Parecendo novas, na realidade estas festividades escolares de julgamento, enterramento e incineração do ano escolar, remontavam ao teatro popular europeu medieval e nos finais do século XIX ainda se podiam apreciar em Portugal, Espanha, Bélgica, França e Itália, através de ritualizações cíclicas como a Queima do Judas, o Enterro do Bacalhau, a Serração da Velha e a Queima do Galheiro.

Em 1997 os antigos alunos da École de Cluny fundaram um museu, onde reuniram maquinaria, maquetas, uniformes e 26 chaves, sendo a mais antiga de 1898.

As chaves são tradicionalmente guardadas por uma espécie de mordomo ou juiz eleito pelos alunos, podendo ser conservadas na casa do guardião, solução tradicionalmente usada nas comunidades rurais portuguesas por irmandades encarregues da promoção de festividades religiosas anuais, e solução anti-roubo praticada desde há séculos para sólios de pálios, coroas preciosas e alfaias litúrgicas. Caso o guardião da chave faleça, a École contacta a viúva do aluno para que esta proceda à respectiva devolução.

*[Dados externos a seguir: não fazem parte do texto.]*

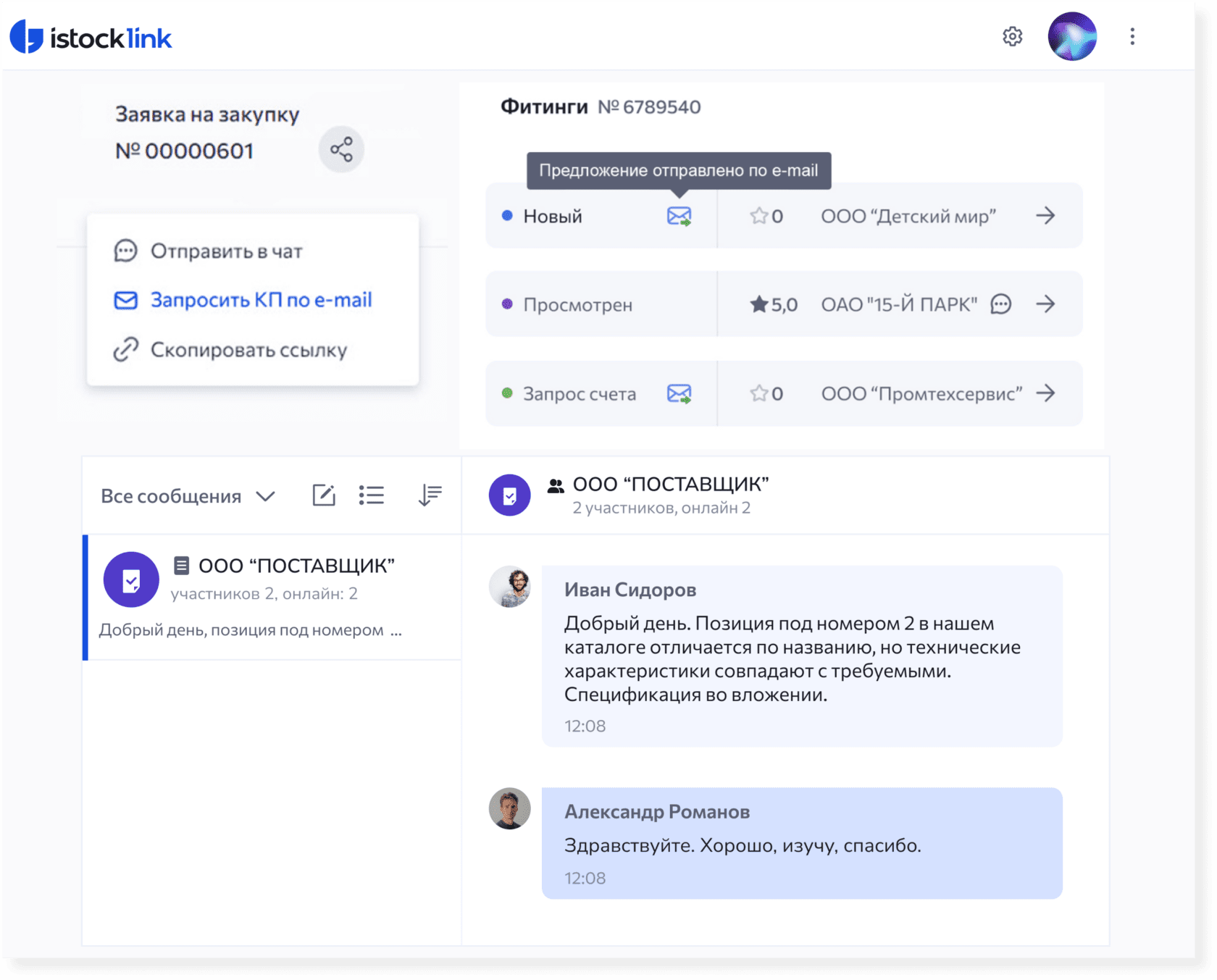Image resolution: width=1217 pixels, height=980 pixels.
Task: Open chat bubble icon for ОАО "15-Й ПАРК"
Action: 1000,304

Algumas chaves chegam a atingir mais de dois metros de altura. Apresentam num dos lados as letras AM (Arts et Métiers) e no outro EX (Exance), que significa a partida do aluno após a formatura. Em anos mais recentes, as chaves também passaram a ser exibidas na "rentrée".

Fonte: Musée de l'École de Cluny. Association Historique Clunysoise des Arts et Métiers, http://ahclam.gadz.org/Accueil/Voir.


Uniformes gadzarts
Evolução dos uniformes dos alunos das escolas das artes e ofícios, instituições de ensino técnico estabelecidas em França no ano de 1780 (Écoles d'Arts et Métiers). Voltadas para a aplicação prática de conhecimentos em edifícios, maquinarias, engenhos, mobiliário e peças decorativas, este tipo de escolas foi também implantado em Portugal na Monarquia Constitucional, 1ª República e Estado Novo (escolas comerciais e industriais).
Entre 1806-1945, os gadazart usaram regularmente um uniforme militar, cujo figurino napoleónico acompanhou as tendências em voga no exército francês.